[Collected data entries]
▼▼▼

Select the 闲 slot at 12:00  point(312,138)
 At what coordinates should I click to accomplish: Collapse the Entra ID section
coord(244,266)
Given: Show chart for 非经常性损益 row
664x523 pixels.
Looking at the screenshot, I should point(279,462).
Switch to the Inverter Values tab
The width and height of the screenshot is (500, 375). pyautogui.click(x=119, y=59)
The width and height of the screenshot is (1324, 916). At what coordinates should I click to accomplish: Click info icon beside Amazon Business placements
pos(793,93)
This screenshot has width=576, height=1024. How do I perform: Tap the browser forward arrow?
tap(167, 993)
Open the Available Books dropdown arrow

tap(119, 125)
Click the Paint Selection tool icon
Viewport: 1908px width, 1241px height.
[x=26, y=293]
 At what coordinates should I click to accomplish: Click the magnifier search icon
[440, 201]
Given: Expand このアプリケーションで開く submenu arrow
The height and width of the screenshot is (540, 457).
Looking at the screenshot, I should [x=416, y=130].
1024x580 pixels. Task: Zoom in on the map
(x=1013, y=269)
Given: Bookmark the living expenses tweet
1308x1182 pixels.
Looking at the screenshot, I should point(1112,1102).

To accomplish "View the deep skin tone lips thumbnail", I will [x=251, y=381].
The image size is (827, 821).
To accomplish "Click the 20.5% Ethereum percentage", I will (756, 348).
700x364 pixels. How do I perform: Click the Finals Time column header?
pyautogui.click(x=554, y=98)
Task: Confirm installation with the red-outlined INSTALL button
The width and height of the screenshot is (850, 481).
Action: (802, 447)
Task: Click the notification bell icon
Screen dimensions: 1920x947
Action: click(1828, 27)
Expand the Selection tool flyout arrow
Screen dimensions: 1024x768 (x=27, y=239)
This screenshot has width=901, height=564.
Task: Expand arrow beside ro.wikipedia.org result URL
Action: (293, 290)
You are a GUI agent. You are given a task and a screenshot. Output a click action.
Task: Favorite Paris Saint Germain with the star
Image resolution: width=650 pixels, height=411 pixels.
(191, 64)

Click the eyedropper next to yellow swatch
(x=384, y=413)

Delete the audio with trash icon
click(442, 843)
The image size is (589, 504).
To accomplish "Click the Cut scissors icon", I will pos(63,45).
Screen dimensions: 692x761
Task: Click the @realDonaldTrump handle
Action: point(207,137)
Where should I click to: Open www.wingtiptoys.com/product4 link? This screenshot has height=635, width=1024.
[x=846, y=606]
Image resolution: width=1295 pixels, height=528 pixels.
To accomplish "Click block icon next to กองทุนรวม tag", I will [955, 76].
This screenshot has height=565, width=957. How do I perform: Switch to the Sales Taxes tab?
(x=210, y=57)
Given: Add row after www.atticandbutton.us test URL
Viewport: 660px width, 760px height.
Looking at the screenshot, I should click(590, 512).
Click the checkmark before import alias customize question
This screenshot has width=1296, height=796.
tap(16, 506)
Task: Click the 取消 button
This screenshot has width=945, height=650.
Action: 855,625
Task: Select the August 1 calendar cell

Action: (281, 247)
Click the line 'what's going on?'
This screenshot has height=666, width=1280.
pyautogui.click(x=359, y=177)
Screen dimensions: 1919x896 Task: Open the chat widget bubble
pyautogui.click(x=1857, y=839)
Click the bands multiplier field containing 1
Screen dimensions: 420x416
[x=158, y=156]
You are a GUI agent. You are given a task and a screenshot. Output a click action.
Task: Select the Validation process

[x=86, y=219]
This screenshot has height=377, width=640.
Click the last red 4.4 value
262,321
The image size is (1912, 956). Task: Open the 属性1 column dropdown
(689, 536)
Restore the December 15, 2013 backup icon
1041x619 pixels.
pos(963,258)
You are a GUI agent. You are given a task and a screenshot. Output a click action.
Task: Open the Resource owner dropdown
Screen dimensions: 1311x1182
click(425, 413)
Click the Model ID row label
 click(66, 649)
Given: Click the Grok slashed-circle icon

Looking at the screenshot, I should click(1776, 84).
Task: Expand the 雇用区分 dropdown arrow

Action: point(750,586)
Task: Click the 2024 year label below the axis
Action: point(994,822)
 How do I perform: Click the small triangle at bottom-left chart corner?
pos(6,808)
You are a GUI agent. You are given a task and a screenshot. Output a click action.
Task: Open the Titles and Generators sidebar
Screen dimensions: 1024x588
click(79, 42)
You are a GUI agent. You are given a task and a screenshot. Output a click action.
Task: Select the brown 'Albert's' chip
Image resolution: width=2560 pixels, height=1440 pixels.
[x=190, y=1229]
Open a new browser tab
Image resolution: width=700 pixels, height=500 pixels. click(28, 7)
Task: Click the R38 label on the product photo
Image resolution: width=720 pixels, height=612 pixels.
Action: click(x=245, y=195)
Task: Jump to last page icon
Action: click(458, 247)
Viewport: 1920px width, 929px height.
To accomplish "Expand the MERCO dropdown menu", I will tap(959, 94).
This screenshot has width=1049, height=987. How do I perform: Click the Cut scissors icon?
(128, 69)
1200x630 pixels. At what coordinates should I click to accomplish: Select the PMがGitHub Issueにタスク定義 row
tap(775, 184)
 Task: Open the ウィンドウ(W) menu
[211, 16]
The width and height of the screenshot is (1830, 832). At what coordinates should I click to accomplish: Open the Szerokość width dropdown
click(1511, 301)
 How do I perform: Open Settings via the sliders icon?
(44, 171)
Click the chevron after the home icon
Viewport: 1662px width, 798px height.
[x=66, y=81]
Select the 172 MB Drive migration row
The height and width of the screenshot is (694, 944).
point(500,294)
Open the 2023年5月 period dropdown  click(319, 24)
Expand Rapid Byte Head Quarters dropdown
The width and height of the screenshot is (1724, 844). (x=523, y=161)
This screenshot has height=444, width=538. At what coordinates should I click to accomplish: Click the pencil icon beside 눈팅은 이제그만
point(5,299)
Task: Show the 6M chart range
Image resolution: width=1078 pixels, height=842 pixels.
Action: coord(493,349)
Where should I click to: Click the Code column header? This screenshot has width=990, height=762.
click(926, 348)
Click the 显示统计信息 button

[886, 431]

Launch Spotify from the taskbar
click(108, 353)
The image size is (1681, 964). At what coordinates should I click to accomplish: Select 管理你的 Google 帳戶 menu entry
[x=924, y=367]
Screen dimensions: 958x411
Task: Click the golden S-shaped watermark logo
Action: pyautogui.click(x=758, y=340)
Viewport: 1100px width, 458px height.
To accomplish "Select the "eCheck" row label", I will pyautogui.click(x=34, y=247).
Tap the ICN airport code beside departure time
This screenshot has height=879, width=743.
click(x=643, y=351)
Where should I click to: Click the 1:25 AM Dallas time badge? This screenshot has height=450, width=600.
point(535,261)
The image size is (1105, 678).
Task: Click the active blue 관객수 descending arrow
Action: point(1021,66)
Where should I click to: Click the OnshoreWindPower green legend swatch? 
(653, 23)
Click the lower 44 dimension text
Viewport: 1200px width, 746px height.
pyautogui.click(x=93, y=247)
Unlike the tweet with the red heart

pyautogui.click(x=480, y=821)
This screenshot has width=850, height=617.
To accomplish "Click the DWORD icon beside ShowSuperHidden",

▲▲▲

Your answer must consist only of the lines from the one with "Task: Show the 6M chart range" through the final line of the entries, each retyped exactly.

Task: Show the 6M chart range
Image resolution: width=1078 pixels, height=842 pixels.
Action: coord(493,349)
Where should I click to: Click the Code column header? This screenshot has width=990, height=762.
click(926, 348)
Click the 显示统计信息 button

[886, 431]

Launch Spotify from the taskbar
click(108, 353)
The image size is (1681, 964). At what coordinates should I click to accomplish: Select 管理你的 Google 帳戶 menu entry
[x=924, y=367]
Screen dimensions: 958x411
Task: Click the golden S-shaped watermark logo
Action: pyautogui.click(x=758, y=340)
Viewport: 1100px width, 458px height.
To accomplish "Select the "eCheck" row label", I will pyautogui.click(x=34, y=247).
Tap the ICN airport code beside departure time
This screenshot has height=879, width=743.
click(x=643, y=351)
Where should I click to: Click the 1:25 AM Dallas time badge? This screenshot has height=450, width=600.
point(535,261)
The image size is (1105, 678).
Task: Click the active blue 관객수 descending arrow
Action: point(1021,66)
Where should I click to: Click the OnshoreWindPower green legend swatch? 
(653, 23)
Click the lower 44 dimension text
Viewport: 1200px width, 746px height.
pyautogui.click(x=93, y=247)
Unlike the tweet with the red heart

pyautogui.click(x=480, y=821)
This screenshot has width=850, height=617.
To accomplish "Click the DWORD icon beside ShowSuperHidden",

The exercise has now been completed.